RELEASE OF INTRACELLULAR CALCIUM AND STIMULATION OF CELL-GROWTH BY ATP AND HISTAMINE IN HUMAN OVARIAN-CANCER CELLS (SKOV-3)

The effects of ATP and histamine on cell proliferation and intracellular calcium concentrations ([Ca2+](i)) were examined in the human ovarian cancer cell line SKOV-3. Micromolar concentrations of ATP induced a biphasic increase in [Ca2+](i) representing a rapid rise to a peak level followed by a smaller but more sustained phase. When influx of extracellular calcium was blocked by calcium chelation td EGTA, the ATP-stimulated rise in [Ca2+](i) was rapid and only monophasic.
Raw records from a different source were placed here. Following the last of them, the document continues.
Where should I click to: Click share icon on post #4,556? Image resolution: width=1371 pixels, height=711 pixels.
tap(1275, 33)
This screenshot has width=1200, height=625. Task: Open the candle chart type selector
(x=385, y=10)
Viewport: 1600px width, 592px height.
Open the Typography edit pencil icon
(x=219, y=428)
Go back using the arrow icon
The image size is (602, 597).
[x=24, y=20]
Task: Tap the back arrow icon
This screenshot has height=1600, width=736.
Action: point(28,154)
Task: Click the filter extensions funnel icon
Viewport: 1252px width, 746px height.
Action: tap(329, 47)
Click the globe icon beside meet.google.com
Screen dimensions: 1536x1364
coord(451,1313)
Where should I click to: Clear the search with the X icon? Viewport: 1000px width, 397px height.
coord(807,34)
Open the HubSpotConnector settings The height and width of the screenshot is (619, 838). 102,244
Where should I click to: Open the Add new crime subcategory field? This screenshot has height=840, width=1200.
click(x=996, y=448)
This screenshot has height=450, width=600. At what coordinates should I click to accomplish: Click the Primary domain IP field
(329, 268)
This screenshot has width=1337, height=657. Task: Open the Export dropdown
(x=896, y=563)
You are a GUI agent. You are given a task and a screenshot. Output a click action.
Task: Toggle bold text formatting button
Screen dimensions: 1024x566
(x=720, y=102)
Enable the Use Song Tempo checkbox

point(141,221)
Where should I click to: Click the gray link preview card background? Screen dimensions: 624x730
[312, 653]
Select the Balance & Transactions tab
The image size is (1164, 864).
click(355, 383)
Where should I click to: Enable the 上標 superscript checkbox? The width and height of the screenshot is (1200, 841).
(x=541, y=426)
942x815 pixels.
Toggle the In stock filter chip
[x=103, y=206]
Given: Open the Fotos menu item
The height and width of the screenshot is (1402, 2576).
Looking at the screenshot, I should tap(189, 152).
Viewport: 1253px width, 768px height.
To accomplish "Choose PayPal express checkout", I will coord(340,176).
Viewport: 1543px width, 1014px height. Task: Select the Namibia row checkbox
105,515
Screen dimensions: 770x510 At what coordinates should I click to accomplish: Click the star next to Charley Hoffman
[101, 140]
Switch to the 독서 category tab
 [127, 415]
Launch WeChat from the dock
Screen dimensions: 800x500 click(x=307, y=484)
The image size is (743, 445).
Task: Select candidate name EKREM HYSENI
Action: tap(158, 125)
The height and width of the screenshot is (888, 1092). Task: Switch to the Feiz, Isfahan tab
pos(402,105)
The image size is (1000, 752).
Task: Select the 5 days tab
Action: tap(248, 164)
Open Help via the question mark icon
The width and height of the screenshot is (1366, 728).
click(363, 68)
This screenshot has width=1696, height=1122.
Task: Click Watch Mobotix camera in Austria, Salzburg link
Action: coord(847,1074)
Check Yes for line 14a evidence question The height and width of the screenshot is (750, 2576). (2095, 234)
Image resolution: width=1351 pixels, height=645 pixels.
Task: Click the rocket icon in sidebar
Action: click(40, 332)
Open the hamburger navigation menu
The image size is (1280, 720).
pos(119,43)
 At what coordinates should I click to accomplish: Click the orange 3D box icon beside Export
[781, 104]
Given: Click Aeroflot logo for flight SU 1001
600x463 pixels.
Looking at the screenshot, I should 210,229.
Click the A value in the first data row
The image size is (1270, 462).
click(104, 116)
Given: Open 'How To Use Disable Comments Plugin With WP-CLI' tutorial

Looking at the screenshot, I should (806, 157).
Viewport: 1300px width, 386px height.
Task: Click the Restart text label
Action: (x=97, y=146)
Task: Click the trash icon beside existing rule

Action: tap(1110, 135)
Histamine, in contrast to ATP, caused only a monophasic rise in [Ca2+](i) both in the presence and absence of external calcium. The histaminergic H-1 receptor antagonist pyrilamine, but not the H-2 receptor antagonist cimetidine, totally blocked rises in [Ca2+](i) caused by histamine. Fetal calf serum (FCS) induced a slow and monophasic increase in [Ca2+](i) in these cells, distinctly different from rises in [Ca2+](i) caused by ATP and histamine. Inclusion of low micromolar concentrations of ATP in the growth medium stimulated proliferation of these cells, while higher concentrations (100 mu M-1 mM) significantly decreased cellular proliferation. Histamine, in micromolar concentrations, also stimulated cell proliferation. From these results it was concluded that the release of intracellularly bound Ca2+ following receptor stimulation is sufficient to induce cellular proliferation in SKOV-3 cells.